__WORK INSTRUCTION__
Give back exactly the lines of the data below, starting with the line that has "Select the Text tool in drawing tools" and going on through the line that has "Task: Open the Accounts icon in sidebar".

__Pixel coordinate grounding data__

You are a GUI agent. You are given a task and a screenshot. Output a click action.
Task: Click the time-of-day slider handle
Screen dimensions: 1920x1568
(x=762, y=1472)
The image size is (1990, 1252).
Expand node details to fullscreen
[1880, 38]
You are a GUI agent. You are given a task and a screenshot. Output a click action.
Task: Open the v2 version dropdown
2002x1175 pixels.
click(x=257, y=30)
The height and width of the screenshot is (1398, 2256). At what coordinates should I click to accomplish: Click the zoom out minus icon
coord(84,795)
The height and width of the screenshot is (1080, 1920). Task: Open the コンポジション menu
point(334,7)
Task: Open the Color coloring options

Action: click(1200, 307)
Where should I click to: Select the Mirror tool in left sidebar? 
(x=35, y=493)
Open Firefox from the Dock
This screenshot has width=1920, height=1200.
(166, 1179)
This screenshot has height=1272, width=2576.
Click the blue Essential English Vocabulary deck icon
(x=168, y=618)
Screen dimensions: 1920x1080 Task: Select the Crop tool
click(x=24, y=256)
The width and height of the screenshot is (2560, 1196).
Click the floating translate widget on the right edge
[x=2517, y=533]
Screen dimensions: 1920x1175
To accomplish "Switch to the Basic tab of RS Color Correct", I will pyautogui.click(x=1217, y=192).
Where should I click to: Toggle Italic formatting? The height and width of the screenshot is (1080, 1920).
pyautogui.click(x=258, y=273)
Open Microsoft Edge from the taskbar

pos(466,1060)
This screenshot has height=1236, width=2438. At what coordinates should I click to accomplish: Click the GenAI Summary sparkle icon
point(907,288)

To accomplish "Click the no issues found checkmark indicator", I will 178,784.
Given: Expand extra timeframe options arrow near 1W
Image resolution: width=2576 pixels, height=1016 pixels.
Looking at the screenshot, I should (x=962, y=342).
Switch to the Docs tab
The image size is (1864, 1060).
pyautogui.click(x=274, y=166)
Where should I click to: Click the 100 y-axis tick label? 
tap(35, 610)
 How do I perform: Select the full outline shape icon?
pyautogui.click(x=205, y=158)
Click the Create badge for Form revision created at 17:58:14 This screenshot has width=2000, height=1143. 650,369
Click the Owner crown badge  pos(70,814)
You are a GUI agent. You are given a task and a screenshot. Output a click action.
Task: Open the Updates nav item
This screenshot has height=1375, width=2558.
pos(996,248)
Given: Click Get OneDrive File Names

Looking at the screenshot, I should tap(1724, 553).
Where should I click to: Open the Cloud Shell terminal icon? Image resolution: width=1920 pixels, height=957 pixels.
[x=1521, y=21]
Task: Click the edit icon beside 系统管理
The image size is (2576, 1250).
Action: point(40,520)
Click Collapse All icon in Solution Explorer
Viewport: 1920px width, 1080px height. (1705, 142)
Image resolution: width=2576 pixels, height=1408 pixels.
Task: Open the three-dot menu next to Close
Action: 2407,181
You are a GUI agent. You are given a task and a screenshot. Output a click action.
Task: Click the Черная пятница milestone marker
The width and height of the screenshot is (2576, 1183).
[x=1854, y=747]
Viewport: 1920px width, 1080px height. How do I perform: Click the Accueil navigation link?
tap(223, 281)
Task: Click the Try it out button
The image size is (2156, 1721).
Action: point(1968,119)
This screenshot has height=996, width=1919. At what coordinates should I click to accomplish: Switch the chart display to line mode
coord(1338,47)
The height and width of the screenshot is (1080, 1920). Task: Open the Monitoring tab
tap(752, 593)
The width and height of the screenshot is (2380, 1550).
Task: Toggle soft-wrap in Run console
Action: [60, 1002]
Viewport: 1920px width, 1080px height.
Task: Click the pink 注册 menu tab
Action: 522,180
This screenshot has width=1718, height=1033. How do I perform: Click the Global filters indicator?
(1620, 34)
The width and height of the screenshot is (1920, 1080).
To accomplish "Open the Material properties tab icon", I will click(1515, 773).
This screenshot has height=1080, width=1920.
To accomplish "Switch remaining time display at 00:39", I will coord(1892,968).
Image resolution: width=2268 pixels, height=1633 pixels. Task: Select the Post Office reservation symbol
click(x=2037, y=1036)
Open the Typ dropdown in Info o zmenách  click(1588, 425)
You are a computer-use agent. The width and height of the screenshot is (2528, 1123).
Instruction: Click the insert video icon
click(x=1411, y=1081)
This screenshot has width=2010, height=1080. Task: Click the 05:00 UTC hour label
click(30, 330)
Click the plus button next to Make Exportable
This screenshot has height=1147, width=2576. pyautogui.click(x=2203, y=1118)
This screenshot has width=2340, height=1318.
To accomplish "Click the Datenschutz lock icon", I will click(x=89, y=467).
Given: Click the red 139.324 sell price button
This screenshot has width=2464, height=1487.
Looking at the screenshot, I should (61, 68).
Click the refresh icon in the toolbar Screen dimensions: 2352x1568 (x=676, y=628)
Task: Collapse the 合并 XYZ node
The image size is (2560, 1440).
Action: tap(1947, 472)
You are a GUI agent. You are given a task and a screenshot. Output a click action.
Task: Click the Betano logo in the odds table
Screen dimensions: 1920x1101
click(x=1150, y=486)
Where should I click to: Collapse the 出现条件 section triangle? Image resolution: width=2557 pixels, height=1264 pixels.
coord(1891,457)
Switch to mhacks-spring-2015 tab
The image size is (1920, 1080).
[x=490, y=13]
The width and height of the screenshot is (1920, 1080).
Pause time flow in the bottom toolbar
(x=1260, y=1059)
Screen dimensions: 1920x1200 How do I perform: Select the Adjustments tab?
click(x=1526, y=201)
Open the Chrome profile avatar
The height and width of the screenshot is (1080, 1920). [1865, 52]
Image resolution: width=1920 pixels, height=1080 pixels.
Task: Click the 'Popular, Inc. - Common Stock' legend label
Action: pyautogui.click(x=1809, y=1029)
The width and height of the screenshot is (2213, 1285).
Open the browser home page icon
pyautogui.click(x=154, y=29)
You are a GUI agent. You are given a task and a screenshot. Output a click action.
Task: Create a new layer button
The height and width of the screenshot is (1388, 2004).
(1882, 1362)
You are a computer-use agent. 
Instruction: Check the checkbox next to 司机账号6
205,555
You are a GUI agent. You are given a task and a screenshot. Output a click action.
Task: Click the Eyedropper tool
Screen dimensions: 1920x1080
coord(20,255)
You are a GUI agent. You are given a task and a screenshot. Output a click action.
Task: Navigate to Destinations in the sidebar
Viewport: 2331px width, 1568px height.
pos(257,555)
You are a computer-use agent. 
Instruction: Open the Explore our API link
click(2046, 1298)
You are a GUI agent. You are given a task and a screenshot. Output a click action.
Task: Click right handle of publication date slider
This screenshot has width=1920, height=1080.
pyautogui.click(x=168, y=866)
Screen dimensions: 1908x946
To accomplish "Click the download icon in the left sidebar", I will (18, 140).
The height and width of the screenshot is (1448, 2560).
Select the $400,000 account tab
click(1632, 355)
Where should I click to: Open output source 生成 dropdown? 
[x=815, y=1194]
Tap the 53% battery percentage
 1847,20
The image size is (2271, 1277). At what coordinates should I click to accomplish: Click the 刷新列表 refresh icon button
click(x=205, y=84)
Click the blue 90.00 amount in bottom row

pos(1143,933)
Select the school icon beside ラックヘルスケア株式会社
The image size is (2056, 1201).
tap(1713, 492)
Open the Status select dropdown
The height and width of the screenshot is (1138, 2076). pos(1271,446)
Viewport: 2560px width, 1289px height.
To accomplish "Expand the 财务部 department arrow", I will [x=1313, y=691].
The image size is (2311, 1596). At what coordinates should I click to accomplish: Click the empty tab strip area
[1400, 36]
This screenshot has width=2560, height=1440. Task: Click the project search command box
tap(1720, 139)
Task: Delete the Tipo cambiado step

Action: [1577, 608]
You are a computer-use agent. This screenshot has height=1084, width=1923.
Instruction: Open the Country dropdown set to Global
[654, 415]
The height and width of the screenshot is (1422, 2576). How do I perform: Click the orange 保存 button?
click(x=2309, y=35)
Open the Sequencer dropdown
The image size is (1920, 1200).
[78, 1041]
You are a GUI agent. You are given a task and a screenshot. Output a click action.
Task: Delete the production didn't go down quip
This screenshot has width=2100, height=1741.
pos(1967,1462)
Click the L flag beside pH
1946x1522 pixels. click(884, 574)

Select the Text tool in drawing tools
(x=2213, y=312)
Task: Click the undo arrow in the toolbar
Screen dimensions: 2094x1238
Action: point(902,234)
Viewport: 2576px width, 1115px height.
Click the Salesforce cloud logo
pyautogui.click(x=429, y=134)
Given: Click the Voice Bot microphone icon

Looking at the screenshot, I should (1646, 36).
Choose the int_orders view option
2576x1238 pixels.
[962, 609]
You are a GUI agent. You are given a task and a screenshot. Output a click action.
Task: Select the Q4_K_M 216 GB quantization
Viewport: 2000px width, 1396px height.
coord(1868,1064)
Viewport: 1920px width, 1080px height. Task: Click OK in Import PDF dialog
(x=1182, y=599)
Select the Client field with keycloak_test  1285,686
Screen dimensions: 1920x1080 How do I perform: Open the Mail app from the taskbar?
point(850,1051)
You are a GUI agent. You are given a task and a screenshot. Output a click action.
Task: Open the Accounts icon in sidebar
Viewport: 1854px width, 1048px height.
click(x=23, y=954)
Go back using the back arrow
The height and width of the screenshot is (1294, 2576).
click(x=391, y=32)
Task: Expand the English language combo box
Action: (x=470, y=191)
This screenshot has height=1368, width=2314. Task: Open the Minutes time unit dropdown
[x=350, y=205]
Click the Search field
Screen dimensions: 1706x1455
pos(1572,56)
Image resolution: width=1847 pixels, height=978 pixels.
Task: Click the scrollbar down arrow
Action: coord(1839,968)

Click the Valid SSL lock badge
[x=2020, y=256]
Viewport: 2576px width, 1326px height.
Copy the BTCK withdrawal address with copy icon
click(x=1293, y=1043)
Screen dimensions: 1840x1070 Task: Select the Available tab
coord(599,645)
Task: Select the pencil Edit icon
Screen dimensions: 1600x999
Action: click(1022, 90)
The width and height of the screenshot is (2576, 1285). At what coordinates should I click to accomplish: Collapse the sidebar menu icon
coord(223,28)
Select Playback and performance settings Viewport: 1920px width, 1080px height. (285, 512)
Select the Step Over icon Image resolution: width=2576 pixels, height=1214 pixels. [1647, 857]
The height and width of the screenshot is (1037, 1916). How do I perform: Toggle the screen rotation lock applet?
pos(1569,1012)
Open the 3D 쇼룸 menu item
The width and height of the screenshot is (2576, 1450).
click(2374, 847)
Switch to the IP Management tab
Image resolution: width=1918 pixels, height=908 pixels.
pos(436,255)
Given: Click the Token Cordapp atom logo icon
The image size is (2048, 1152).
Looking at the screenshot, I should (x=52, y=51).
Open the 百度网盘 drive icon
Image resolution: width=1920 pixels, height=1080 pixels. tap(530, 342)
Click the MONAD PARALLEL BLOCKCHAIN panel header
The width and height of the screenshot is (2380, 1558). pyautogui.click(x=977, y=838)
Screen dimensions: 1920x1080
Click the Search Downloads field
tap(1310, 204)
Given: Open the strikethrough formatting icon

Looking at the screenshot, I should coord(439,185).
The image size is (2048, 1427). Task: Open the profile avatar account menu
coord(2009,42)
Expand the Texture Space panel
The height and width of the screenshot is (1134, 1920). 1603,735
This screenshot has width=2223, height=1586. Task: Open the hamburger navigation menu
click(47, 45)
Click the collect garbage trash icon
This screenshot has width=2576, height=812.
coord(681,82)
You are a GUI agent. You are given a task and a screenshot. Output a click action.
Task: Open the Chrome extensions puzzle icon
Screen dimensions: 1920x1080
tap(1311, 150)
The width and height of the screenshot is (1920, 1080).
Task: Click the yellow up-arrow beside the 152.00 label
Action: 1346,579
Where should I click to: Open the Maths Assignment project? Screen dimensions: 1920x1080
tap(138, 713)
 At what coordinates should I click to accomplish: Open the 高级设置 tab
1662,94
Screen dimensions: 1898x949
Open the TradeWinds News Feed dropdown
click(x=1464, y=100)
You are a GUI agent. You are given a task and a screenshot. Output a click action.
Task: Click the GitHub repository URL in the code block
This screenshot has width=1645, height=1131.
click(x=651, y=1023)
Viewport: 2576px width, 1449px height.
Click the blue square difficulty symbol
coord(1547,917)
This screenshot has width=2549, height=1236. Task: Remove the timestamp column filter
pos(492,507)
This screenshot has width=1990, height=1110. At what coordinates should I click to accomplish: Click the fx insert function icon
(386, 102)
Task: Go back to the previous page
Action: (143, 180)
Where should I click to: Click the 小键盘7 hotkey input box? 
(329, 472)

__OUTPUT OF THE TASK__
Select the Text tool in drawing tools
(x=2213, y=312)
Task: Click the undo arrow in the toolbar
Screen dimensions: 2094x1238
Action: point(902,234)
Viewport: 2576px width, 1115px height.
Click the Salesforce cloud logo
pyautogui.click(x=429, y=134)
Given: Click the Voice Bot microphone icon

Looking at the screenshot, I should (1646, 36).
Choose the int_orders view option
2576x1238 pixels.
[962, 609]
You are a GUI agent. You are given a task and a screenshot. Output a click action.
Task: Select the Q4_K_M 216 GB quantization
Viewport: 2000px width, 1396px height.
coord(1868,1064)
Viewport: 1920px width, 1080px height. Task: Click OK in Import PDF dialog
(x=1182, y=599)
Select the Client field with keycloak_test  1285,686
Screen dimensions: 1920x1080 How do I perform: Open the Mail app from the taskbar?
point(850,1051)
You are a GUI agent. You are given a task and a screenshot. Output a click action.
Task: Open the Accounts icon in sidebar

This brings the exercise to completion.